* Short problem 1
Lay out the records as a numbered list, starting at the line that has "Image resolution: width=1270" and ending with the line that has "will (780, 406).". Leave out any blank lines.

* Text excerpt
Melech Neishtadt declares: “Between the broad Jewish masses and the ghetto policemen, a thick wall was set up. The entire population of the Jewish quarter had an attitude of deep hatred to the servants of the Germans.” (Khurbn un Vidershtand fun di Yidn in Varshe [Destruction and Resistance of the Jews in Warsaw], New York, 1948, page 84). …
Dr. Mark Dvorzshetzki writes: “The ghetto population in Vilna [Wilno] related to the Jewish ghetto police with distrust and hatred. Many policemen were people without scruples, without shame, and without ethics. During Actions, they more than once opened hiding places and betrayed hidden Jews.” (“Yerushalayim D’Lite in Kamf un Umkum [The Jerusalem of Lithuania in Battle and Holocaust],” Paris, 1948, page 302).

* Short problem 2
List the three things the ghetto police text says many policemen were "without."

Rows of pointing data:

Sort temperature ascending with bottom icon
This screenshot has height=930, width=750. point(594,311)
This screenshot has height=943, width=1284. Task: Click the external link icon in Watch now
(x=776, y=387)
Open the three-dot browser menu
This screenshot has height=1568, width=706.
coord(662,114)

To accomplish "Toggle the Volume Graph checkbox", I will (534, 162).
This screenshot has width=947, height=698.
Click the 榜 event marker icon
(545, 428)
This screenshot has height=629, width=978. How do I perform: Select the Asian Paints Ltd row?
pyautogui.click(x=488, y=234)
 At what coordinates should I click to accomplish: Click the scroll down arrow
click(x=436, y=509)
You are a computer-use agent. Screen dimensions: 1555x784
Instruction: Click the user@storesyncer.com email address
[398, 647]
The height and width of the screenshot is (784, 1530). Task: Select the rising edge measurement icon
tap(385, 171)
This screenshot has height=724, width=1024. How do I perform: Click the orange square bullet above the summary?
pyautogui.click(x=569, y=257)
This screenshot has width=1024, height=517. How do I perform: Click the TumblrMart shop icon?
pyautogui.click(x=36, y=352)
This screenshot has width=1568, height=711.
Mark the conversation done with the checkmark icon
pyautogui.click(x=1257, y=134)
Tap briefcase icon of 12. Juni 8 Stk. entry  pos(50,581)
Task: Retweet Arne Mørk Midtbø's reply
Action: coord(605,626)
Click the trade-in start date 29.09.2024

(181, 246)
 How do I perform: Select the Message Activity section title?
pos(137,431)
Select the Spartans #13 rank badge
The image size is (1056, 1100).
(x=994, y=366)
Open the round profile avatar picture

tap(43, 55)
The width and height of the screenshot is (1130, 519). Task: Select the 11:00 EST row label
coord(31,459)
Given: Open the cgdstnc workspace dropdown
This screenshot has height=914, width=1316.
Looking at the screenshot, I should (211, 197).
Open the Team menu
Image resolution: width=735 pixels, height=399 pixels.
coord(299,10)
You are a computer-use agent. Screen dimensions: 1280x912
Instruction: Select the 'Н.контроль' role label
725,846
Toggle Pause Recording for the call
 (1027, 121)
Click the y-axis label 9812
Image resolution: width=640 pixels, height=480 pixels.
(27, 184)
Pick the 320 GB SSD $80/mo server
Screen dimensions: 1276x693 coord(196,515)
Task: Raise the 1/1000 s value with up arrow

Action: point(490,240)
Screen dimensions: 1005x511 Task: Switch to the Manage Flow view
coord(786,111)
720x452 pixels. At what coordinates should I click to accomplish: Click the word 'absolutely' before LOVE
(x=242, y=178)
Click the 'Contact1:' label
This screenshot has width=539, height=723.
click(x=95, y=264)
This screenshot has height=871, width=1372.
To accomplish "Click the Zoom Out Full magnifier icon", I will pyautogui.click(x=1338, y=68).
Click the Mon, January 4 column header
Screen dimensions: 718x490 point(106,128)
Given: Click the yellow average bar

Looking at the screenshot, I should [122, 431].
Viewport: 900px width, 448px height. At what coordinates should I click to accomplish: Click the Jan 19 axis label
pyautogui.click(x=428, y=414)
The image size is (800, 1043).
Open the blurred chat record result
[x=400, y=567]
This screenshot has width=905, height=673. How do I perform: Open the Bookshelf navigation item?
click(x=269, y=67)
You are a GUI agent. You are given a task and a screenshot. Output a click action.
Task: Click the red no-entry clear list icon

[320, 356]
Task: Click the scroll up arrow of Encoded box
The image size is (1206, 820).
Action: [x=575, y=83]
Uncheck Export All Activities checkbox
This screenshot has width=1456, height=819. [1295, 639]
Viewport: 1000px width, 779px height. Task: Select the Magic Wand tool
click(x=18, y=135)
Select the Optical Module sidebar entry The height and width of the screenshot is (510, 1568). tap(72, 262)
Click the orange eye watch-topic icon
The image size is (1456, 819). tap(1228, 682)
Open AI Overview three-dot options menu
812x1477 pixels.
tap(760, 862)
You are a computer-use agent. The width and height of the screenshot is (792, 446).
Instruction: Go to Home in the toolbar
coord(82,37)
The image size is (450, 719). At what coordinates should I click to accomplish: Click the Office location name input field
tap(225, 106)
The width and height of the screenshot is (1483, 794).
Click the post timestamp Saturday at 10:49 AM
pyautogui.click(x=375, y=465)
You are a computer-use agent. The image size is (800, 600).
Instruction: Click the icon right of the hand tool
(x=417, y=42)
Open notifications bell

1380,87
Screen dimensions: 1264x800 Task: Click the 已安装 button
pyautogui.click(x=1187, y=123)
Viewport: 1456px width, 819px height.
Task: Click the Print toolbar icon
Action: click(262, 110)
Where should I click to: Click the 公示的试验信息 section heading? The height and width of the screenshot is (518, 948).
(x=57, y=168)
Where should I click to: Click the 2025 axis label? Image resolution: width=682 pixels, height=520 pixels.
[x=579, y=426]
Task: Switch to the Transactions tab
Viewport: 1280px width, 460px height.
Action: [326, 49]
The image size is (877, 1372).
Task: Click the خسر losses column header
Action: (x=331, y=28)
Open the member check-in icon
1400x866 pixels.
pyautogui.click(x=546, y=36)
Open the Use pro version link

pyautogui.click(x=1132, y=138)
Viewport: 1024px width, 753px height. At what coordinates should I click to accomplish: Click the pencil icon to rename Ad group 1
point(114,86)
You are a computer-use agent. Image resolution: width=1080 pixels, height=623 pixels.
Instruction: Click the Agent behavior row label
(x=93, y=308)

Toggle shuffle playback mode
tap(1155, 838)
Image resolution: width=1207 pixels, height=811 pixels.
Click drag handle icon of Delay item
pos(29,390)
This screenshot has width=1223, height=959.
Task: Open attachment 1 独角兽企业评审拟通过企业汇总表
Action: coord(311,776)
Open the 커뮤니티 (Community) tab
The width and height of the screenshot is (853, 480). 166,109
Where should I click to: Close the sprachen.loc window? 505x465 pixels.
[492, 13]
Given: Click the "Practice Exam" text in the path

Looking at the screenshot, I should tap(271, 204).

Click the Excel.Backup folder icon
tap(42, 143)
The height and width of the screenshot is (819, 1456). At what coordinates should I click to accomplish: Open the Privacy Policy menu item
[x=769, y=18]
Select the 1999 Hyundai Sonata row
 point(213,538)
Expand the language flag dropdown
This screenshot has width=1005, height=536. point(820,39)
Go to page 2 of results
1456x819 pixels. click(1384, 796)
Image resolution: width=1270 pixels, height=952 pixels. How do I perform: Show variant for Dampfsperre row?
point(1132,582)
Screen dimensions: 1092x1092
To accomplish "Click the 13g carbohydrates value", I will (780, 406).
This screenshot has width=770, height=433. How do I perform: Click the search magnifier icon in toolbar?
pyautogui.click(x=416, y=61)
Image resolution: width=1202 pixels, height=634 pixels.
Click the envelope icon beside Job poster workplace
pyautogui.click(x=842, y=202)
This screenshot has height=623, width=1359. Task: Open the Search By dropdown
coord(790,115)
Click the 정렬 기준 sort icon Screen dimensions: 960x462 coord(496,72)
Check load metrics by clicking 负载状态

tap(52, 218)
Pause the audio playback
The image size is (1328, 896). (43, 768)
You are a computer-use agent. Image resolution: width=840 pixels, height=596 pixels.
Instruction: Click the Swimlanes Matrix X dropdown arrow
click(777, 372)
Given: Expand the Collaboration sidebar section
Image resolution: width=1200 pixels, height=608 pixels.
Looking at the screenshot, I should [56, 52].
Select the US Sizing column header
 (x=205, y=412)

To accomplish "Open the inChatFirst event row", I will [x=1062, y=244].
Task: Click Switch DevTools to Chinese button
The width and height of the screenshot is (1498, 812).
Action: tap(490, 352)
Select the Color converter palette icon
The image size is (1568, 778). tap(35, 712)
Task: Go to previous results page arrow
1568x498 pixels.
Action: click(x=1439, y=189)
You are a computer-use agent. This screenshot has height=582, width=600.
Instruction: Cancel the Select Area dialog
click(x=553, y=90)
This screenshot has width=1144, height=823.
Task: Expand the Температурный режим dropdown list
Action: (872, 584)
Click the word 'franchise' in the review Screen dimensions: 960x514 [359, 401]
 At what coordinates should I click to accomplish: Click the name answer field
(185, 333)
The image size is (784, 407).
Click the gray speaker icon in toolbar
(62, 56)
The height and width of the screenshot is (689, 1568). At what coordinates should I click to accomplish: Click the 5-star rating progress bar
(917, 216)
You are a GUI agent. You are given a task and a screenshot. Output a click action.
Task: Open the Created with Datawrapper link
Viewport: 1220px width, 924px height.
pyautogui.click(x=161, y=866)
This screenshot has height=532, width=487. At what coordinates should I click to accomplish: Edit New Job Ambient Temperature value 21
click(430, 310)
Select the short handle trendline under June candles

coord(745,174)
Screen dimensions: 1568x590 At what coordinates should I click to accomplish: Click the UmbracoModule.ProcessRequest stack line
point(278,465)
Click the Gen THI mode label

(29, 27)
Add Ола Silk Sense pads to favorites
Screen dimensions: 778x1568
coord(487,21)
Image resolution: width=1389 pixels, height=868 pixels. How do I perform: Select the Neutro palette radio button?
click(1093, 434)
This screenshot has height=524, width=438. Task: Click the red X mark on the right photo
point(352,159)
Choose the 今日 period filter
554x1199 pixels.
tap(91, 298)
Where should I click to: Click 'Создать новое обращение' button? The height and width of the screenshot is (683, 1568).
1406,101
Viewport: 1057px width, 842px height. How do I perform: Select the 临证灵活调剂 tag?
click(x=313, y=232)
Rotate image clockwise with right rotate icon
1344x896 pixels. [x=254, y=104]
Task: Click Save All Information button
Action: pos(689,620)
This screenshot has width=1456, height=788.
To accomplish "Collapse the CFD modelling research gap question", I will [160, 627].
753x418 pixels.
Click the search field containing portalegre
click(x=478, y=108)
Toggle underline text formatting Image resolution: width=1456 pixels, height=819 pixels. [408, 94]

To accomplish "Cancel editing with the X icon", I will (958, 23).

* Problem solution 1
1. Image resolution: width=1270 pixels, height=952 pixels. How do I perform: Show variant for Dampfsperre row?
2. point(1132,582)
3. Screen dimensions: 1092x1092
4. To accomplish "Click the 13g carbohydrates value", I will (780, 406).

* Problem solution 2
scruples, shame, ethics